Diederik Gosewehr: “Wij vonden een artikel in Advocatie uit 2007. Daarin gaat het over lange trajecten, onzekerheid en weinig transparantie [1]. Wij zijn nu 10 jaar verder, en leven in een tijd van disruptie, maar op dit punt is er in 10 jaar blijkbaar weinig vooruitgang geboekt. Dat geldt overigens niet specifiek voor de advocatuur. In mijn ervaring bij diverse professionele partnerorganisaties, ook in de accountancy- en advieswereld, is dit ook al tijden en nog steeds een heikel thema.”

Maar vrijwel alle grote kantoren hebben toch wel een proces voor partnerbenoemingen, met normen, met KPI's, actoren en businesscases?

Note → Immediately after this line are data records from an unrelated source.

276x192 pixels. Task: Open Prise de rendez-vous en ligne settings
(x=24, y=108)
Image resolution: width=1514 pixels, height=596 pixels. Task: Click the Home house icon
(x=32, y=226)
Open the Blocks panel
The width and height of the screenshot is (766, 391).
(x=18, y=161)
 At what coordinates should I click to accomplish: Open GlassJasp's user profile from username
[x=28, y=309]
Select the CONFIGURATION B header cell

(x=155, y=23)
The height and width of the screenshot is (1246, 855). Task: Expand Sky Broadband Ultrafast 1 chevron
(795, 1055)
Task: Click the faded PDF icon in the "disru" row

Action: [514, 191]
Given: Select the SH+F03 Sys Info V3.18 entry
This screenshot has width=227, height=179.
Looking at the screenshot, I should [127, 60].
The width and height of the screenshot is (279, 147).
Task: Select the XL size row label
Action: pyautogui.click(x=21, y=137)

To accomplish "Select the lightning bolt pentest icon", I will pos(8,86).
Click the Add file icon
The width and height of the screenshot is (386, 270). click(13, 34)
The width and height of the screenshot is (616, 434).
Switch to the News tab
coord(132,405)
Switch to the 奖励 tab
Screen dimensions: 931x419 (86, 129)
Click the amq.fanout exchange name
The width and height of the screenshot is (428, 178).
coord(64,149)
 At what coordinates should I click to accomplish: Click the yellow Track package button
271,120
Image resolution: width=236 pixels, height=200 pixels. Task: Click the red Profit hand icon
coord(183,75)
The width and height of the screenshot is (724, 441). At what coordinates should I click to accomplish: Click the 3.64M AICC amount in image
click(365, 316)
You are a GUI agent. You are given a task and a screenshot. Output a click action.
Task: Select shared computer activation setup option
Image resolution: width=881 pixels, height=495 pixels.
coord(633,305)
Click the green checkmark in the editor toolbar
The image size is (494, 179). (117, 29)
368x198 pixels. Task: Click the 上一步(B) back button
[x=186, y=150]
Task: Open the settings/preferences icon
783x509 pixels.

“Wij zien twee problemen. In de eerste plaats zijn het beleid, de processen en de normen niet altijd even duidelijk. Grote kantoren hebben dat vaak beter op orde dan kleinere, die minder vaak met dit bijltje hakken, dat lastig vinden, er nog niet over hebben nagedacht of er geen tijd en energie in willen steken.

Bij de echt kleine kantoren gaat het soms beter, omdat het om een individueel geval gaat en er vaak geen proces, maar een gesprek is. Maar een veel groter probleem is, zoals Scipio aangeeft, dat aan het eind van de dag alles ‘vloeibaar’ lijkt te worden. Verwachtingen worden dan vaak niet meer waargemaakt. En dan gaat het schuren.”

Hebben jullie voorbeelden waar men aan moet voldoen om partner te worden bij een groot kantoor en zitten er wezenlijke verschillen tussen de grote kantoren? En in hoeverre is de hoogte van het inkoop-bedrag een drempel?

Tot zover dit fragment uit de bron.